La magia de las hierbas y las flores
Una planta no necesita ser rara para ser mágica. Algunas de las más comunes malezas tienen nombres fascinantes, por ejemplo, las cabezas de las pequeñas flores amarillas llamadas Gold of Pleasure (Carmelina Sativa), un nombre que al instante evoca las praderas iluminadas por el sol. Nombres como la bergamota, el coriandro y el romero nos traen a la mente la antigua botica, con sus jarras, popurrís y pomas, y los venerables herbarios, proporcionan una increíble variedad de nombres de hierbas autóctonas, muchos de los cuales contienen las claves de sus propiedades mágicas.
Aquí no me interesa hablar de la utilización médica de las hierbas, sino de sus más sutiles y ocultos secretos, o lo que podría denominarse magia verde. Hay quien lo llama floromancia, palabra que solo se refiere a la adivinación con flores.

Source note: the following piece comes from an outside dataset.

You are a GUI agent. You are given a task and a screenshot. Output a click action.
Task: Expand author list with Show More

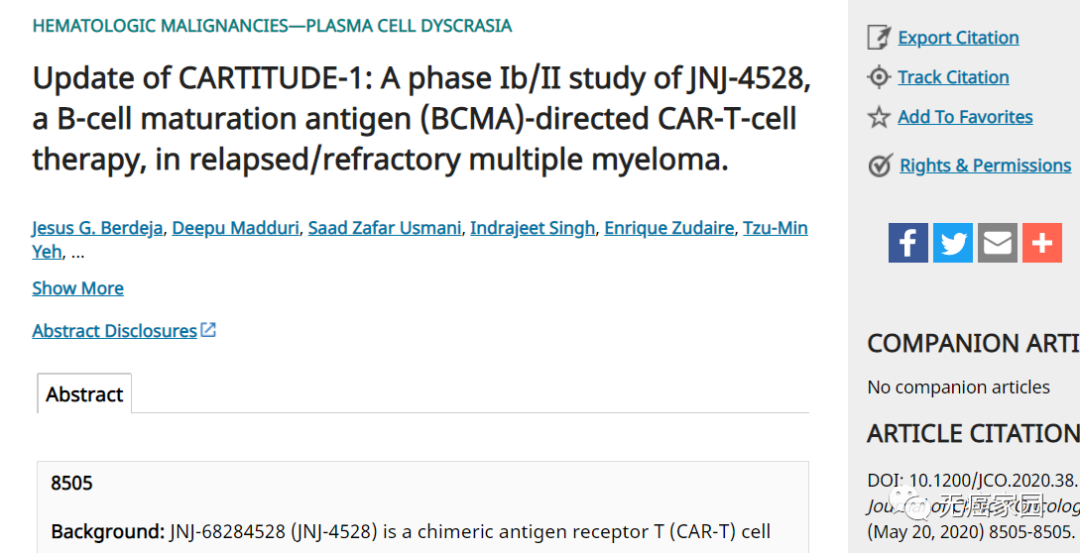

Si quiere llevar a su casa un aroma de la antigua sabiduría de las boticas, las pomas antes mencionadas resultan bastante fáciles de hacer. Consisten en una naranja seca con especias de clavo ensartadas en su piel, que además de exhalar una fragancia aromática, repele las polillas de la ropa.
Coja una buena naranja fresca con la piel no demasiado gruesa y una buena cantidad de especias de clavo. Después vaya clavando los clavos en la piel de la naranja hasta que quede completamente cubierta. Hay quien prefiere hervir antes un poco la naranja a fuego lento para ablandarla. Cuando tenga todos los clavos que pueda y su piel esté completamente cubierta, póngala en algún sitio cálido, pero no caliente, a secar. Un aparador aireado, por ejemplo, servirá perfectamente, y la naranja tardará aproximadamente una quincena en secar. Se la puede decorar con una cinta de colores, que también servirá para colgarla, o bien guardarla en una gasa fina o redecilla atada con una cinta. Guardadas en un lugar seco, esa poma durará mucho tiempo y conservarán su fragancia.
Las brujas-blancas, mujeres sabias o herbolarias formaban parte de la vida de los pueblos antiguos, con su jardín lleno de fragantes y curiosas hierbas. Es probable que en su jardín también habitara un sapo, que según las habladurías del pueblo se trataba de un espíritu ayudante de las brujas, aunque su verdadera función fuese mantener a raya las plagas de insectos, que son su alimento. En realidad, se trata de una inteligente e inofensiva criatura amiga de los jardineros, a pesar de todas las siniestras leyendas que existen sobre ella. Aunque con toda probabilidad, el jardín de las mujeres sabias estaba lejos de ser pulcro, debía ser un lugar mágico, lleno de aromas, colores y misterio.
Nosotros también podemos tener un jardín mágico capaz de atraer la buena suerte, si aprendemos algo de la antigua cultura de las plantas. Por ejemplo, podemos fomentar perfumes agradables como el de la lavanda, el romero, la salvia y el tomillo: el dulce aroma del éxito no sólo es una figura literaria, y podemos, también, cultivar las plantas del sol, es decir aquellas que están bajo dominio astrológico del sol. El sol es el portador de la vida, la fuerza y la luz. Se dice que una persona feliz es un sol, precisamente la influencia que aportarán las hierbas solares en su jardín.